The show afforded opportunities for denimheads to examine how the business will change as companies find new ways to conduct business. Priorities will also shift with consumer demands changing to ensure health and safety.

“When we traveled to China, Japan and Korea, most people were wearing masks when going out. To us, it was a little bizarre, and now the mask is going to be the number-one thing people will be buying,” Aldighieri said. “It will be a different landscape.”

One of the largest topics of conversation during Kingpins24 was sustainability, a timely subject considering the shrinking carbon footprint of the apparel industry as many professionals work remotely.

During a panel led by Kerry Bannigan, founder of the Conscious Fashion Campaign in collaboration with the United Nations Office for Partnerships, panelists discussed the future of trade shows. While this industry that relies so heavily on tactile experiences will need on-site events, panelists envisioned fresh approaches, such as Adam Taubenfligel of Triarchy Denim, who recognized an opportunity when his budget opened up following event cancellations starting in March.

“We look at how we spend to go to these events that could be digital and how we could take the extra resources and invest them into the companies that are trying to make our lives easier,” he said. “It creates an eco-system where the denim brands are helping the companies that are trying to make our lives easier and the planet better.”
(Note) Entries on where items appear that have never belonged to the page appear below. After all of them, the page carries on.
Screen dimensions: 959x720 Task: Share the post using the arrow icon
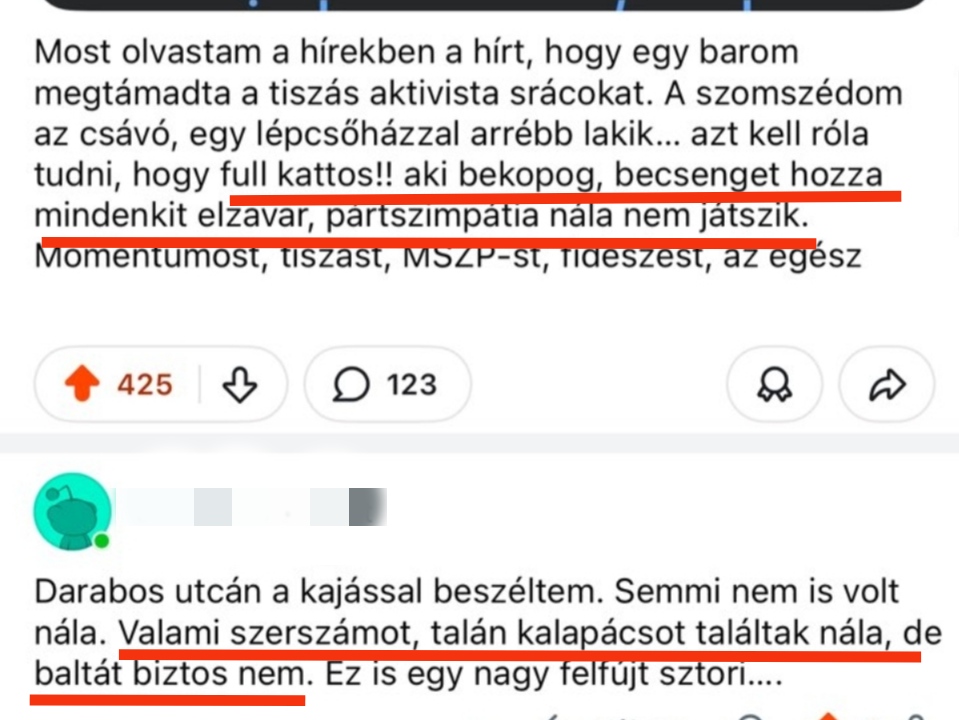tap(887, 385)
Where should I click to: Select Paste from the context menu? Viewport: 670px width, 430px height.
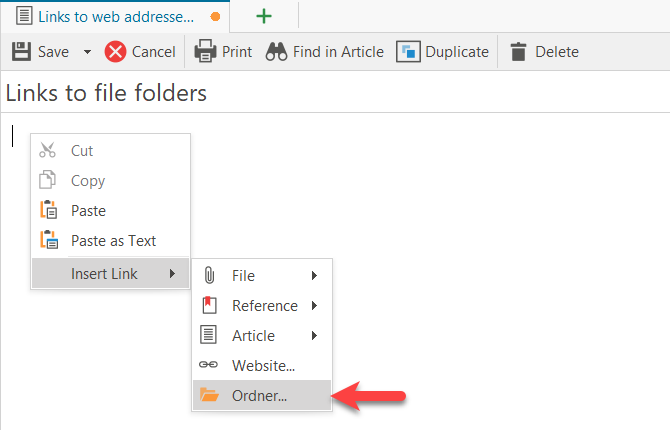coord(88,211)
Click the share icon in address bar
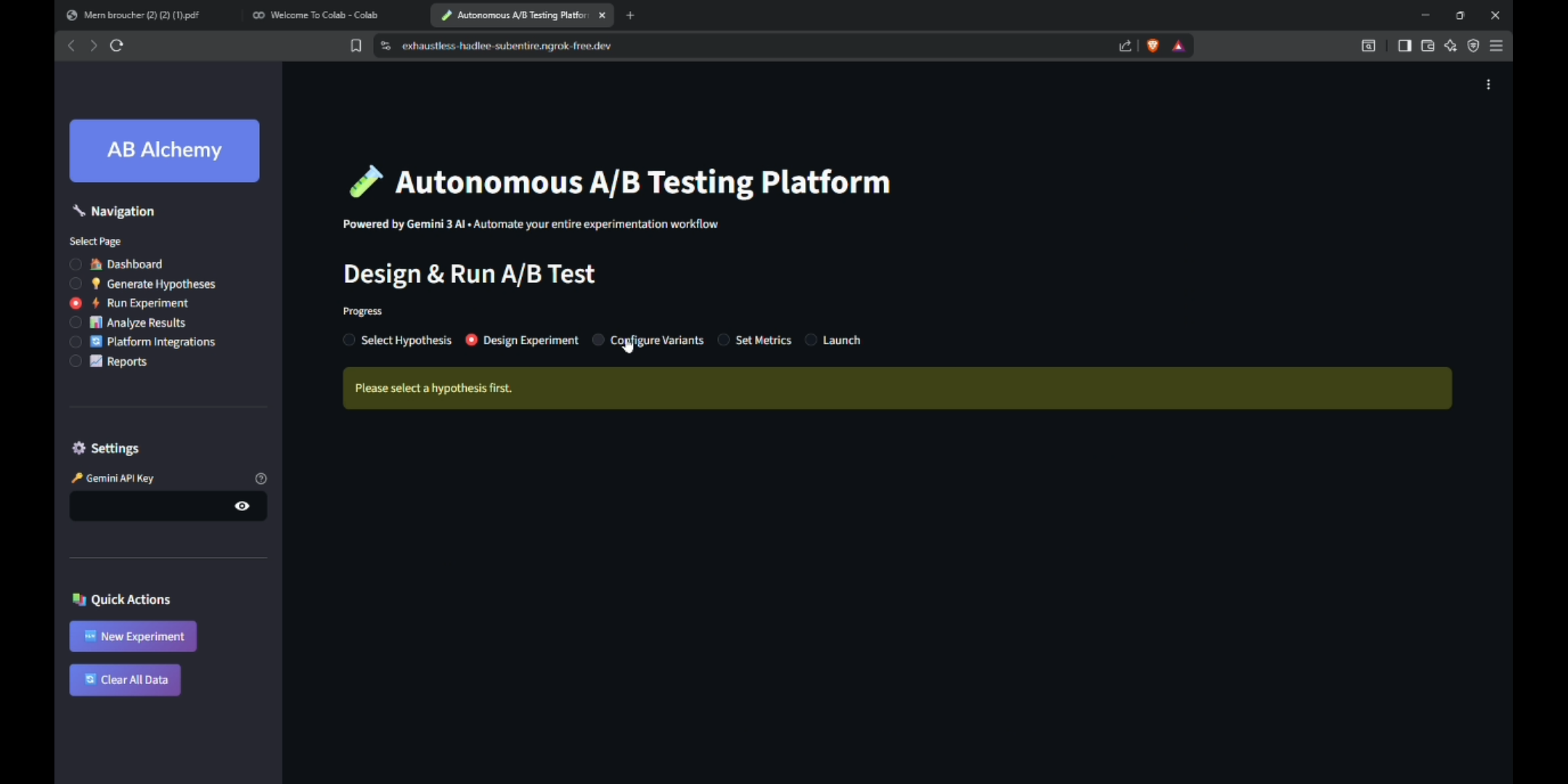The height and width of the screenshot is (784, 1568). point(1125,46)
For Olah, the denim industry needs a physical space to come together, study fresh methods in production and examine new product, but, in the meantime, his team is planning to host a June virtual edition around the time when Kingpins New York would have taken place June 2–3 at Pier 36’s Basketball City, though details have not yet been announced. Despite denim’s reliance on physical trade shows, he feels smaller conferences and seminars could be more useful in a digital format.

“Most surprising for us was how we could do more with our seminars with people from all different countries to put on a great seminar. It was a lot easier for us to put on a great seminar. Moving forward, I think it’s something we can do frequently and do really well digitally,” he said. “We can go all over the world.”